Sir Keir Starmer’s party plans to drive a van around the perimeter of conference venue Manchester Central during Mr Johnson’s speech, displaying a poster urging ministers to “cancel the cut” to the household incomes of millions of people.
Mr Raab said on Wednesday that the government wanted to wean UK businesses off the “cheap drug of unskilled labour from abroad”.
Asked about the end of universal credit uplift, the deputy PM said: “The £400 billion that the government has put in to supporting the economy, workers and the most vulnerable is just clearly unsustainable long term. The universal credit uplift was always going to be temporary.”

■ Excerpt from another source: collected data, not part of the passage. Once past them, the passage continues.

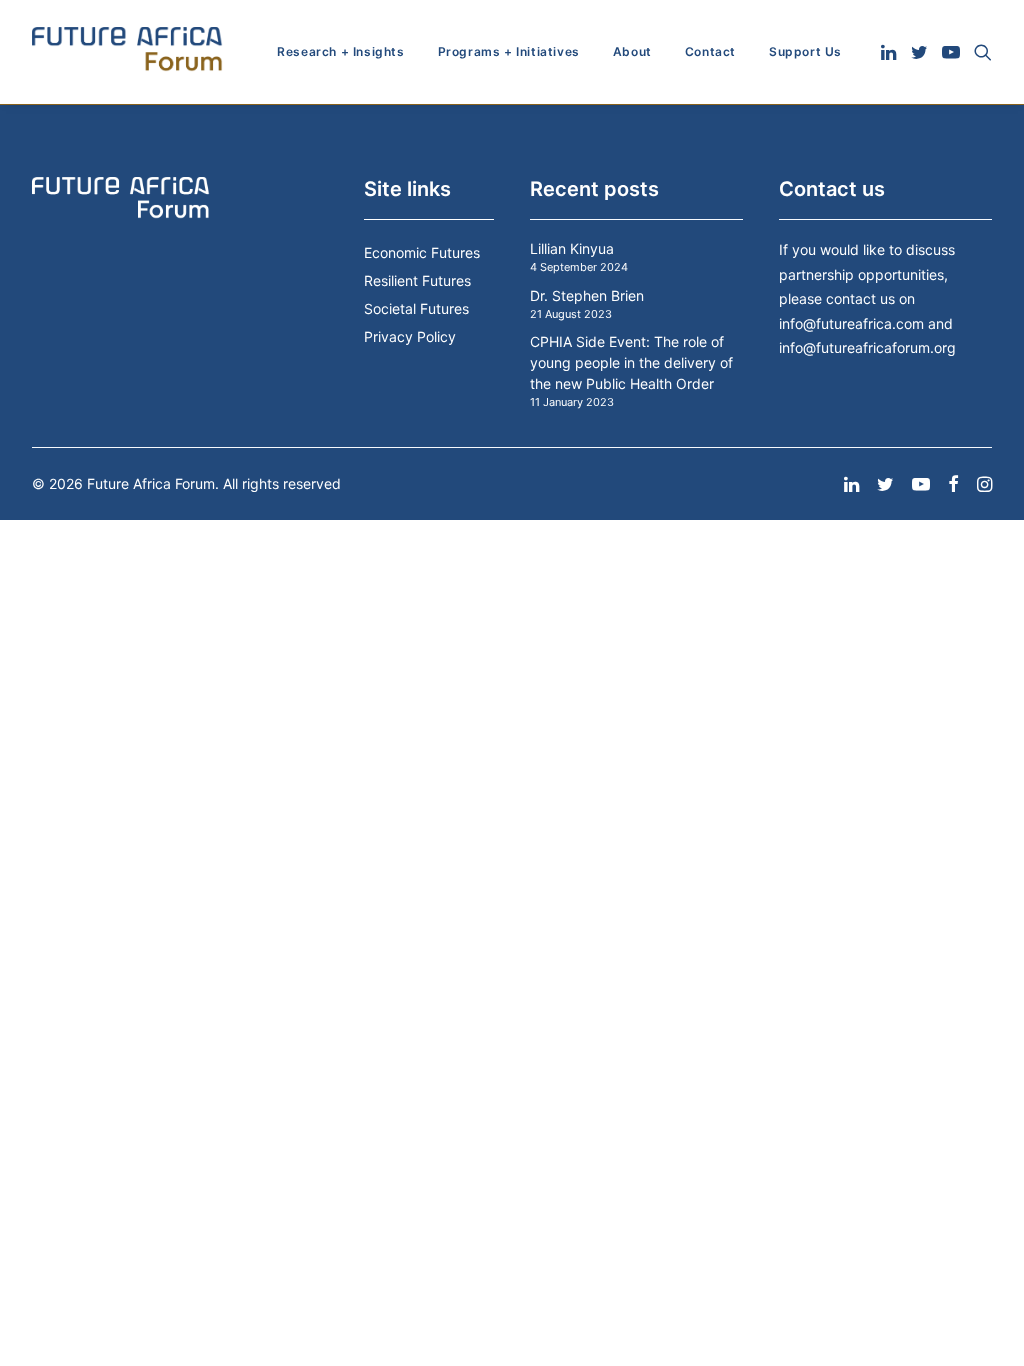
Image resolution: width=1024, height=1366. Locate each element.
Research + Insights (340, 51)
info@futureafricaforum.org (867, 347)
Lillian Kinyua (572, 248)
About (632, 51)
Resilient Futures (417, 280)
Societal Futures (416, 308)
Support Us (805, 51)
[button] (890, 52)
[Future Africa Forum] (127, 52)
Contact (710, 51)
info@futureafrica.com (851, 323)
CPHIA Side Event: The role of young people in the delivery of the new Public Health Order (631, 362)
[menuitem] (340, 52)
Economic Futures (422, 252)
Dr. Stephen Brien (587, 295)
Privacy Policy (410, 336)
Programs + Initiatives (509, 51)
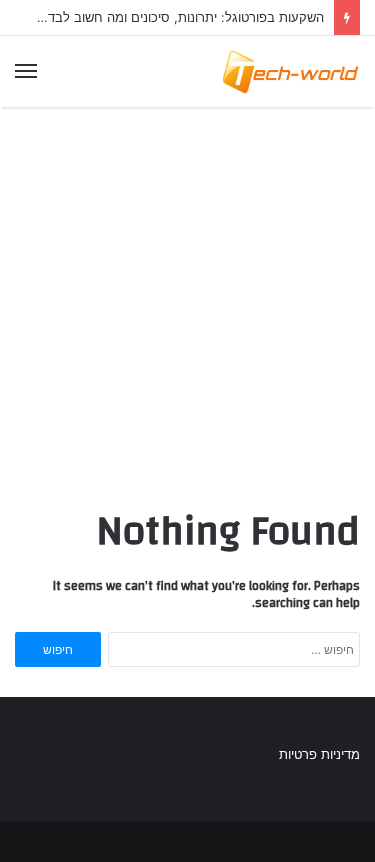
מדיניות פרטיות (319, 754)
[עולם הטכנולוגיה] (290, 71)
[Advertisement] (187, 302)
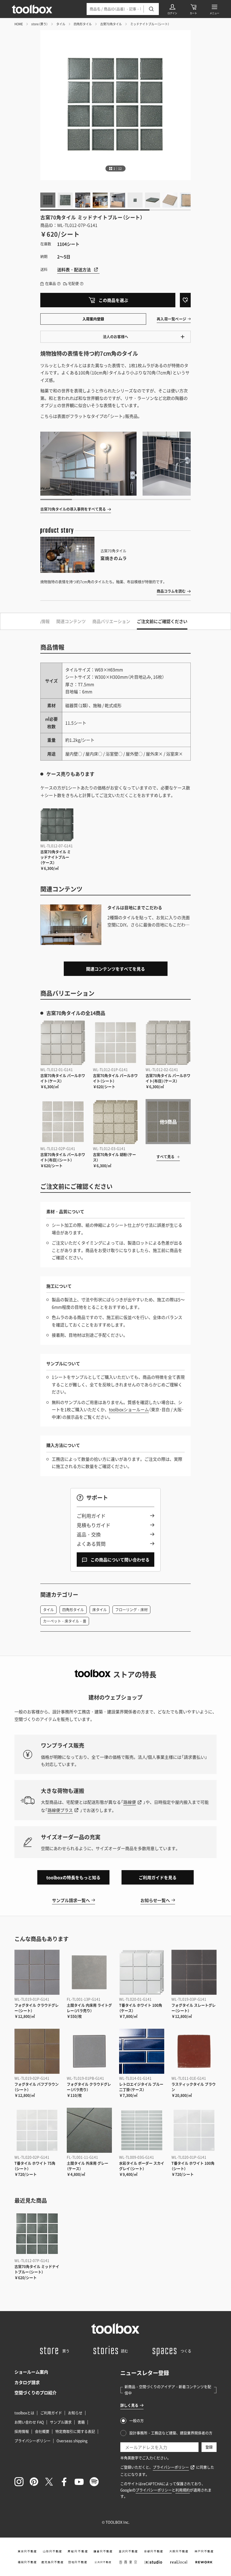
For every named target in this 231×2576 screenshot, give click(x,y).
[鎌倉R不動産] (103, 2551)
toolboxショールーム (129, 1409)
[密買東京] (128, 2562)
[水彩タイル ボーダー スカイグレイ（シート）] (141, 2130)
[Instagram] (18, 2481)
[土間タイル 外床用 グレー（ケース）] (89, 2130)
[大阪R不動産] (178, 2551)
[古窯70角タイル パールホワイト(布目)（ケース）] (168, 1042)
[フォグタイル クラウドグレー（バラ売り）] (89, 2051)
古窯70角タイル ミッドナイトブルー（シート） (36, 2269)
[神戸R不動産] (204, 2551)
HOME (18, 24)
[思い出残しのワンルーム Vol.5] (88, 464)
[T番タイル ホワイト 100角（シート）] (194, 2130)
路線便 (129, 1802)
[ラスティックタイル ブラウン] (194, 2051)
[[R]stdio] (153, 2562)
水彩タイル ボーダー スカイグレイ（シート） (141, 2166)
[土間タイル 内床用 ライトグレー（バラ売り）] (89, 1972)
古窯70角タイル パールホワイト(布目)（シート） (62, 1157)
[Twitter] (49, 2481)
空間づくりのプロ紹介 (35, 2392)
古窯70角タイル (111, 24)
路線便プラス (60, 1810)
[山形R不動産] (52, 2551)
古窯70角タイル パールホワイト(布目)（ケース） (168, 1078)
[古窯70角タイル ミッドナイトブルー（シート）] (37, 2233)
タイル (60, 24)
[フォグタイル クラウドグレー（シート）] (37, 1972)
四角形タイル (83, 24)
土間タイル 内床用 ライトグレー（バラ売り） (89, 2008)
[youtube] (79, 2481)
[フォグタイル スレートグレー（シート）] (194, 1972)
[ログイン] (172, 9)
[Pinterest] (33, 2481)
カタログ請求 (27, 2382)
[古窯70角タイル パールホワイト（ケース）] (62, 1042)
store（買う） (39, 24)
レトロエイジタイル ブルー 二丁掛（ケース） (141, 2087)
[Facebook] (64, 2481)
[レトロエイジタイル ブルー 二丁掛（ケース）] (141, 2051)
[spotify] (94, 2481)
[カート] (193, 9)
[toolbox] (115, 2328)
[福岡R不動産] (27, 2562)
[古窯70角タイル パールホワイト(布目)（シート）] (62, 1121)
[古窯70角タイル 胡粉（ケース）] (115, 1121)
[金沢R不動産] (128, 2551)
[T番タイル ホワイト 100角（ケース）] (141, 1972)
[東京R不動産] (27, 2551)
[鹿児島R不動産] (52, 2562)
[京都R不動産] (153, 2551)
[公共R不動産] (103, 2562)
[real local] (178, 2562)
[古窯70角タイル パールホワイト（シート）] (115, 1042)
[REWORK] (204, 2562)
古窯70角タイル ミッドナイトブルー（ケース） (55, 857)
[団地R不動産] (77, 2562)
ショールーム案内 (31, 2372)
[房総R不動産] (77, 2551)
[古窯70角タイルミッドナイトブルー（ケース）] (57, 824)
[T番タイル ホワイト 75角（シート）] (37, 2130)
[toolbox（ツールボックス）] (32, 9)
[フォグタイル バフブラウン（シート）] (37, 2051)
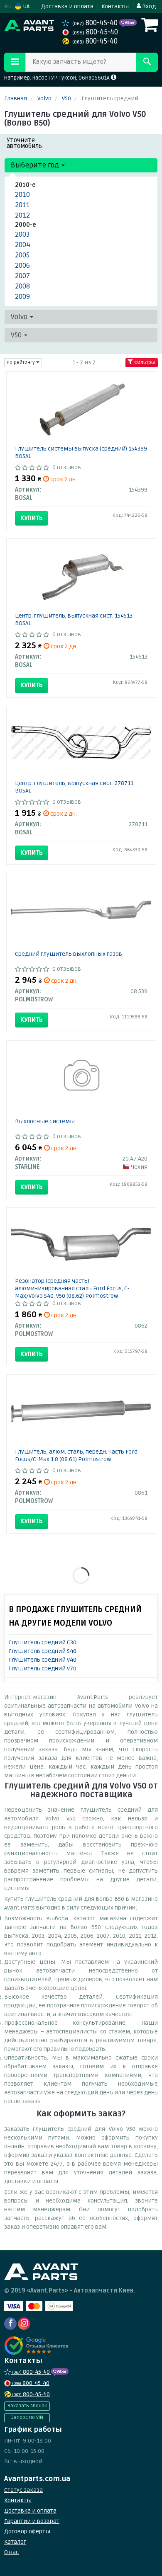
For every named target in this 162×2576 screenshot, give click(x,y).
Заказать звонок (27, 2406)
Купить (31, 518)
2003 (22, 234)
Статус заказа (23, 2490)
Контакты (115, 6)
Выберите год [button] (36, 165)
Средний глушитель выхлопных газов (68, 953)
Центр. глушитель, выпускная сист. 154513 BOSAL (74, 619)
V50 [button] (17, 335)
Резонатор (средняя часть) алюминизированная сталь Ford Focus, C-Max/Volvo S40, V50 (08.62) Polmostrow (72, 1288)
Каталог (15, 2541)
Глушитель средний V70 (42, 1668)
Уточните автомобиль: (25, 143)
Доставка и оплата (67, 6)
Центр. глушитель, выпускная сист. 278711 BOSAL (74, 787)
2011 (22, 205)
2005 (22, 255)
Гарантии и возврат (31, 2521)
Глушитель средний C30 (42, 1642)
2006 (22, 265)
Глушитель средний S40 (42, 1651)
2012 (22, 215)
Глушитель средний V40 (42, 1659)
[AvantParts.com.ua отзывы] (36, 2345)
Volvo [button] (20, 317)
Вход (148, 6)
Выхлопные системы (45, 1121)
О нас (11, 2552)
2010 (22, 194)
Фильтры (144, 362)
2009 (22, 296)
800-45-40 (95, 23)
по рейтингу (21, 362)
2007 (22, 275)
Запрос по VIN (27, 2417)
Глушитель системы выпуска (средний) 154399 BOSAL (81, 452)
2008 (22, 286)
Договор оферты (27, 2531)
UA (25, 6)
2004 (22, 244)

As well as the furore around the benefits reduction, Wednesday’s closing speech comes against the backdrop of a supply chain crisis that has seen military drivers drafted in to deliver petrol and warnings of empty shelves in shops at Christmas.
But despite consumer and industry concerns, Mr Johnson will defend his restrictions on foreign workers and insist there will be no return to the “same old broken model” of “uncontrolled immigration”.
The PM brushed off concerns that increasing pay for lorry drivers and other shortage occupations will drive up prices in the shops – saying on Tuesday there is “no alternative” to wage-fuelled inflation.
Mr Johnson will use his conference speech to say: “The answer is to control immigration, to allow people of talent to come to this country but not to use immigration as an excuse for failure to invest in people, in skills and in the equipment or machinery they need to do their jobs.”
His goal is to move “towards a high wage, high skill, high productivity economy that the people of this country need and deserve, in which everyone can take pride in their work and the quality of their work”.
One of the problems he will highlight is adult social care, which the Tories have promised to reform using money raised from a manifesto-busting 1.25 percentage-point rise in National Insurance.
“We are dealing with the biggest underlying issues of our economy and society. The problems that no government has had the guts to tackle before,” he will say.
The prime minister’s promise to “level up” parts of the country that had missed out on the economic success of London and the south-east was a key part of his pitch to voters in former Labour areas – the so-called Red Wall.
But the Chesham and Amersham by-election defeat in June has caused concern among Tories about the focus on northern areas. Mr Johnson will attempt to bridge that gap by insisting that all parts of the UK can benefit from his plans.
On levelling up, he will say, “helps to take the pressure off parts of the overheating south-east, while simultaneously offering hope and opportunity to those areas that have felt left behind”.